** Start Page excerpt **
Ask the Rabbi, Part 18

(This is the third year that I am answering questions in the Jewish Press forum entitled, “Is it Proper?” All the rabbinic responses – and more – can be read at Jewishpress.com)

Is it proper to have a shorter seder so guests will not have to struggle to stay awake or is it better to have a longer seder filled with divrei Torah that ends very late? What about when young children are involved?

I have often marveled at people who measure a seder (or for that matter, the Rosh Hashana davening) by its length. “We finished at 11:00 PM…at midnight…at 3:30 AM,” as if time is the essence and the substance ancillary.

The fundamental mitzvah of the seder is to transmit the narrative of the Exodus to our children, the background, the story, and above all the implications for today. It is to convey to them the grandeur of the night on which we became Hashem’s eternal and chosen people. How that is done varies with every family – but that is what must be done.

Thus, the length of the seder should be organic, not forced, and depend on the age and knowledge of the guests, and especially the children. It is as foolish and counterproductive to send children to sleep after they ask the Four Questions as it is to sing Chad Gadya with most of the company already sleeping on the floor from the lateness of the hour and the effects of the wine. And I have never much seen the value in having children read rote divrei Torah that they copied in school without fully understanding what they are reading.

Every family strikes it own balance but there are certain prerequisites. Each child, on his/her own level, must be informed of the events of this majestic night, and the purpose of the maror, matzah and the wine. All guests should ponder the implications of exile and redemption, of enemies rising in every generation to destroy us, and of Hashem’s watchful hand that has preserved us until today.

Often the most meaningful discussions will occur at the meal. Sometimes it is necessary to speak privately to the youngsters who will not remain awake for the meal. But clearly the length should be natural and secondary to the quality of this exalted evening.
** End Page excerpt **
** Start Extracted entries **
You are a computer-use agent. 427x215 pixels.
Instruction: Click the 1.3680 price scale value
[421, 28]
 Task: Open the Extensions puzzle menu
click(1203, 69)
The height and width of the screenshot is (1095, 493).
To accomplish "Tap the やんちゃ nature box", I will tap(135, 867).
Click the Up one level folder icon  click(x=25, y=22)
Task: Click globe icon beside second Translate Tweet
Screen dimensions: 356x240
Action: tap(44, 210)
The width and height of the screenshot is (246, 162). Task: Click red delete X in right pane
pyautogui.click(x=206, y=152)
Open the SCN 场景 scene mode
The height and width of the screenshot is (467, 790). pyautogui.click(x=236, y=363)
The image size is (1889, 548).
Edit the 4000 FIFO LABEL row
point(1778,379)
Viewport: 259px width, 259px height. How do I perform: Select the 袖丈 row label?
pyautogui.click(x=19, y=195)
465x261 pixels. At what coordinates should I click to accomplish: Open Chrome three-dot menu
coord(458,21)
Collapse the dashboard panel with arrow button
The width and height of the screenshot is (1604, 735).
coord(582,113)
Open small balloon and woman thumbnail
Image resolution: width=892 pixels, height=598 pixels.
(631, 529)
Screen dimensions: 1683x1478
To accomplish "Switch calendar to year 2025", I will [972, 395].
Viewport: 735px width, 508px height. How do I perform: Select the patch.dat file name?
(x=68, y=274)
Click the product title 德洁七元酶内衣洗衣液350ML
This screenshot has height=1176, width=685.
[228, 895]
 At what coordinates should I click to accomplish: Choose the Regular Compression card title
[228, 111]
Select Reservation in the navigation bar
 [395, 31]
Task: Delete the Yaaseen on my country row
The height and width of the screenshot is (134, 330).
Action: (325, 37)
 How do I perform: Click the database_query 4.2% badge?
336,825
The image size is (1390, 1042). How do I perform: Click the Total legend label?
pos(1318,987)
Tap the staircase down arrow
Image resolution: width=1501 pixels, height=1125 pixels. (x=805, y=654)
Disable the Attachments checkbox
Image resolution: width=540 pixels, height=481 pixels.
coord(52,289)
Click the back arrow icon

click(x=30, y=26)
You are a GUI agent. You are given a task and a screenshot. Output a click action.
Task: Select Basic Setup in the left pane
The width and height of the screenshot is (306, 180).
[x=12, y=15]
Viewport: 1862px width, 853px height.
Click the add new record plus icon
** End Extracted entries **
- [Task details]:
Decide whether each statement below agrees with the seder column above, and answer yes or no for each, quoting the words of the column that decide it. 1. The fundamental mitzvah of the seder is to pass on the Exodus story to the children. 2. The writer advises sending children to bed once they have asked the Four Questions. 3. The most meaningful discussions often happen during the meal.

- [Full output]:
1. Yes: "The fundamental mitzvah of the seder is to transmit the narrative of the Exodus to our children"
2. No: "It is as foolish and counterproductive to send children to sleep after they ask the Four Questions"
3. Yes: "Often the most meaningful discussions will occur at the meal."